Au printemps 1962, dans le cadre de ses fonctions de vice-doyen de la Faculté des sciences sociales à l’Université de Montréal, Guy Rocher en était à compléter l'embauche du professeur Marcel Rioux. Pour ce faire, il avait dû rencontrer le chancelier de l’université, le cardinal Léger.

Pendant la conversation, Monseigneur Léger aborde le sujet de la commission Parent : «Sans doute que vous allez avoir à recommander quelque chose comme un ministère de l'Éducation, dit-il. Si ça se trouve, tout ce que je peux dire, c’est que si j'étais contre un ministère de l’Éducation, je serais contre la très grande majorité des évêques du monde qui vivent avec des ministères de l'Éducation ! » Heureux d'entendre cela, Guy Rocher en informe Monseigneur Parent.

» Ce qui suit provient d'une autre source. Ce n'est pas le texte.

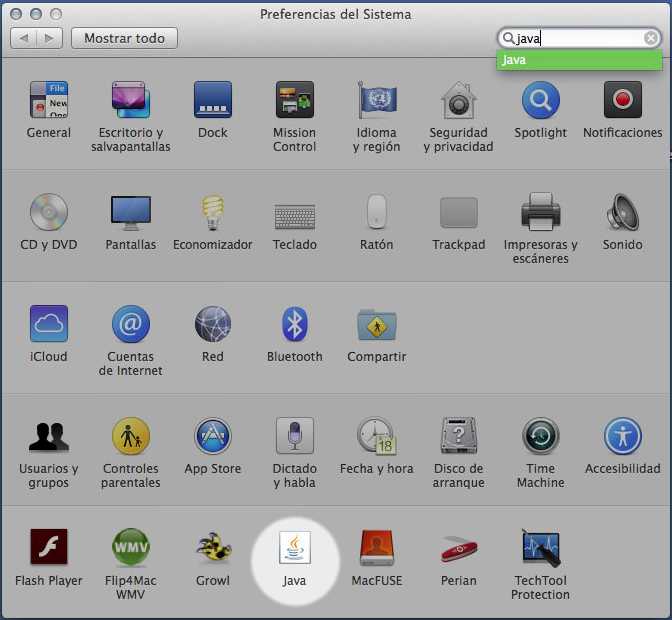Go back with the left arrow button
The height and width of the screenshot is (620, 672).
click(x=24, y=38)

À un autre moment, il est à même de constater l'indépendance d’esprit du président de la Commission par rapport aux dirigeants de l’Église catholique. Lors d’une séance en présence de l’Assemblée des évêques, comme s’il avait été tenu informé des plans du ministre Gérin-Lajoie, Monseigneur Parent pose la question suivante : « Accepteriez-vous de n’être plus que cinq ou six évêques membres du Comité catholique du Conseil de l'instruction publique, plutôt que l’ensemble de l’Assemblée des évêques (vingt-deux prélats) comme actuellement ? »

Les évêques s'étaient regardés, puis l’un d’entre eux s'était levé. « Vous savez, dit-il, un évêque, dans son diocèse, possède l'autorité entière. [Il ne peut] déléguer son autorité à un autre évêque, on ne peut pas ! » Lorsque la séance se termine, Guy Rocher est près de Monseigneur Parent qui lui dit tout bas : « Ils vont être surpris, ceux-là ! »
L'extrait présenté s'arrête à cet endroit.